On Corporate Worldbuilding, 2

Aug 13, 2020 11:55

I generally don't play phone games anymore because they're such fundamentally unproductive uses of time, but there's one that's held my attention. Gardenscape is a game in which you inherit a mansion and its surrounding fields of dilapidated gardens, which you renovate by playing match-3 levels and using the points as a sort of currency. What interests me about this game is that it has a story, and each time you add a new feature the butler will comment on its appearance and function. Characters come and go and interact with the gardens in various ways, and there's an overarching premise that this garden-focused lifestyle is common in the world of the game, or at least the particular region where you live.

The world as it is presented is naturally very cozy, in which the direst problem anyone has to face is the idea that their garden might be damaged, or that a random turn of events could cause them embarrassment. Yet there are hints that this is not universally the case. If left to his own devices, the butler will perform random idle tasks, one of which being to read the newspaper. When he puts it away, he comments to the effect of, "Look at this.

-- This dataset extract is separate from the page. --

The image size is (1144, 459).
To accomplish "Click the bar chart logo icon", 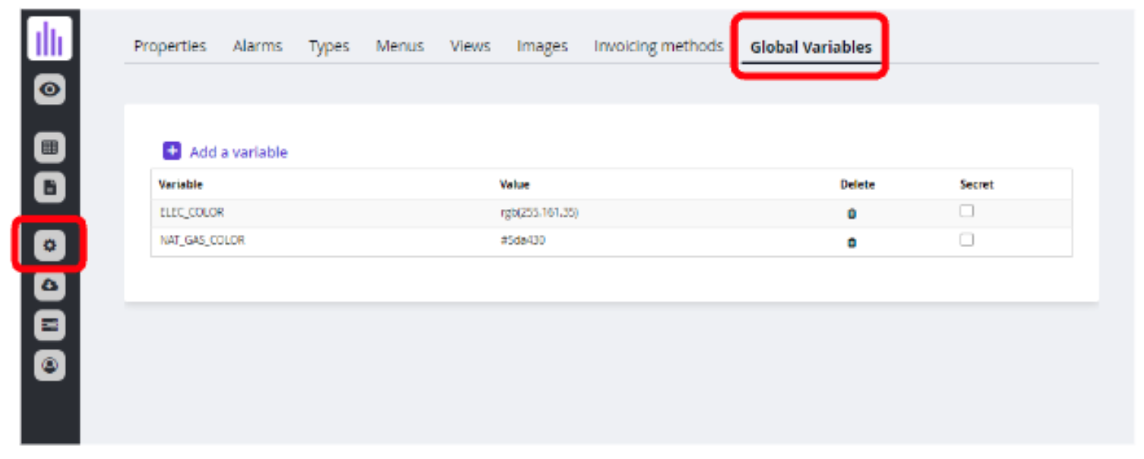I will 50,38.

You don't see things like that happening around here." Perhaps the intended message in this is that, no matter the trauma and tension that occurs in the real world, the Gardenscape world is always safe.

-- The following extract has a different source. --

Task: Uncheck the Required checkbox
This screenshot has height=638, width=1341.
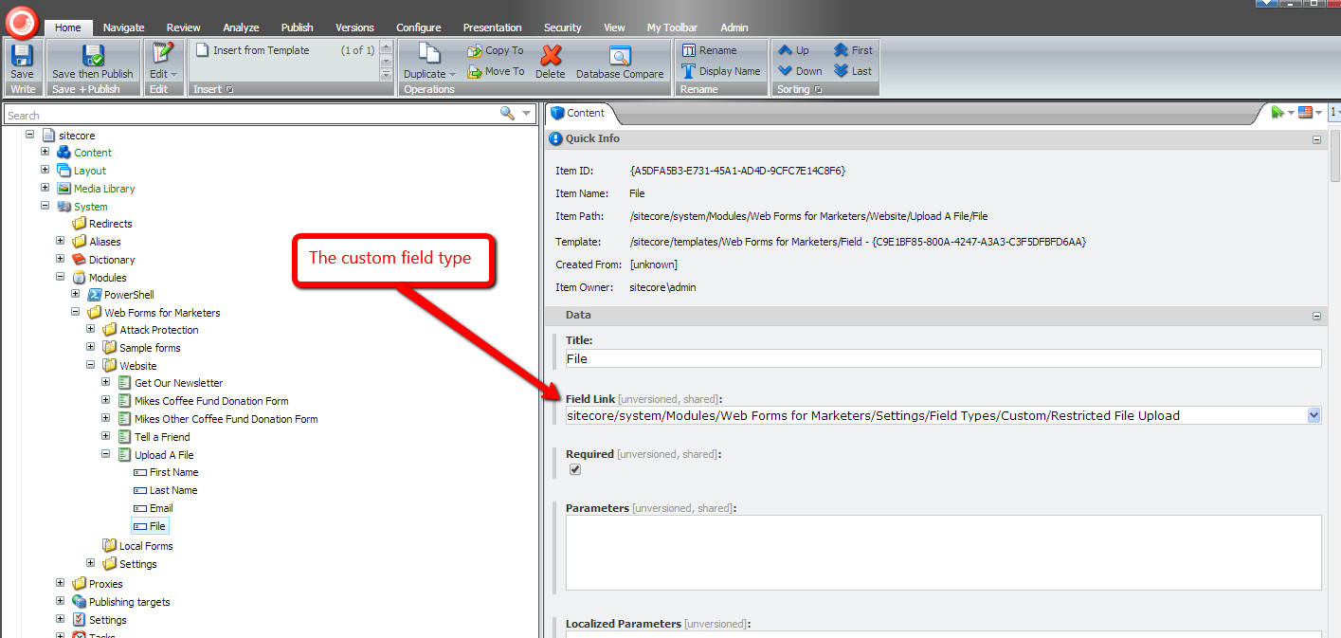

A particularly interesting plot in the game involves a competition in which your garden is pitted against those of your neighbors, though this is a conceit to follow a story and not a real competition. Early in the competition there's a hint that the adjudicator might be biased against you, and a supporting character is infuriated by this, commenting that he "can't abide injustice". Of course, injustice in the course of a garden competition is hardly noteworthy in a wider historical context, but the fact that a concept of injustice exists in this world intrigues me. It makes me wonder if other parts of this Gardenscape world are less cozy. Perhaps, when your character is happily renovating vast garden areas for no other benefit than their aesthetic value, they do so at the expense of others somewhere else who live and work in poverty to produce the wealth that your character enjoys. Very probably, the game designers have never considered this question, and have simply included an accidental hint of disparity based on their experience of the real world.